Despite being a tax software provider primarily supporting institutions like private banks and financial platforms, over recent months we’ve been fielding enquiries directly from HNW individuals perturbed by the end of non-domicile taxation arrangements in the UK. Financial planning has become an even bigger headache for those now caught by the new Foreign Income and Gains regime (FIG), established by the Finance Act 2025, and it has left many feeling unsupported by their advisers.
Let’s face it, for decades non-domiciled residents living in the UK, once they’d appropriately arranged their worldwide wealth, could enjoy the beneficial tax treatment afforded to them by the remittance basis and not have to worry about paying UK tax on their worldwide income and gains unless it was brought into or sourced in the country. But given the new rules, this is no longer an option.

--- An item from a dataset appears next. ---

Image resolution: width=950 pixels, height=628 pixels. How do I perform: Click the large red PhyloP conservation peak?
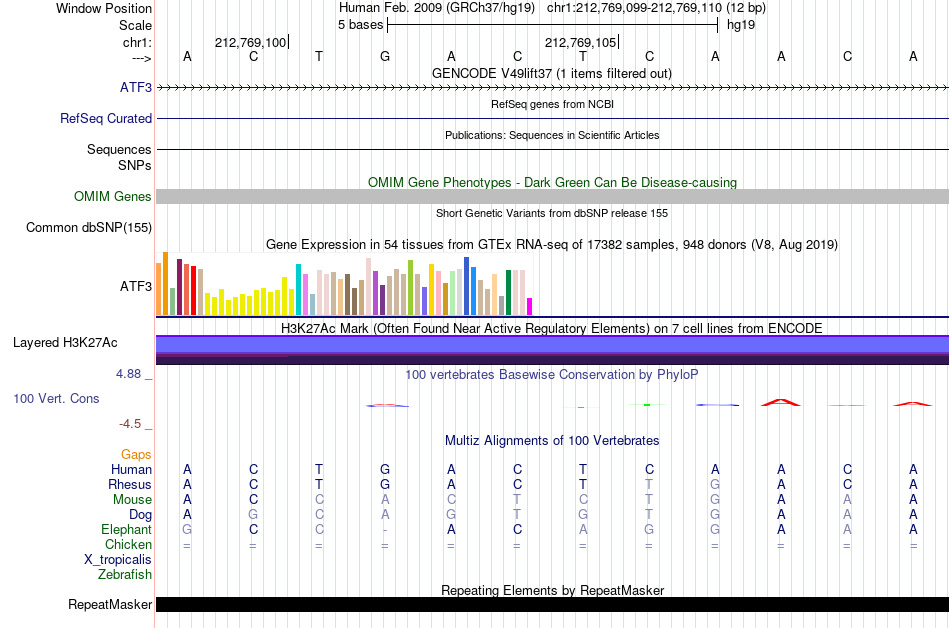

Instead, these individuals are now faced with urgent decisions, a new tax regime and complex transitional arrangements that mean that they must approach their UK tax affairs in an entirely new way. And, in my view, if their advisers haven’t already begun to think this through, they need to get their skates on and get a proper grasp of FIG to ensure their clients can make the most of the new tax environment.
The New Foreign Income & Gains Regime
From 6 April 2025, any individual who is deemed UK-resident will pay tax on any worldwide income and gains. However, former non-doms may be able to gain full relief from UK tax on foreign income and gains if they meet specific residence conditions.
To be eligible for zeroed tax on overseas-derived income and gains, those with previous non-domiciled status now must claim and be identified as a ‘qualifying resident’. According to HMRC’s definitions, a qualifying resident is classified as a UK tax resident under the statutory residence test (SRT) and is still within their first four years as a UK tax resident following “at least a 10-year period as a non-UK tax resident”.
The key issue for financial advisers is whether affected clients are still within their first four years designated as a UK tax resident, after previously spending at least 10 years as a non-UK resident for tax purposes. If a client sits outside this strict time frame and continues to have investment portfolios and/or bank accounts in different countries, advisers’ attention should be focused on taking advantage of several avenues to reduce tax levied on foreign gains.
Certain concessions are currently available to defray tax for such individuals. This includes rebasing, relating to a period from April 2017 to April 2025 when foreign assets were held. Individuals can choose base cost or market value when declaring such assets – whichever is higher can incur a lower gain for CGT purposes, thereby reducing the tax take.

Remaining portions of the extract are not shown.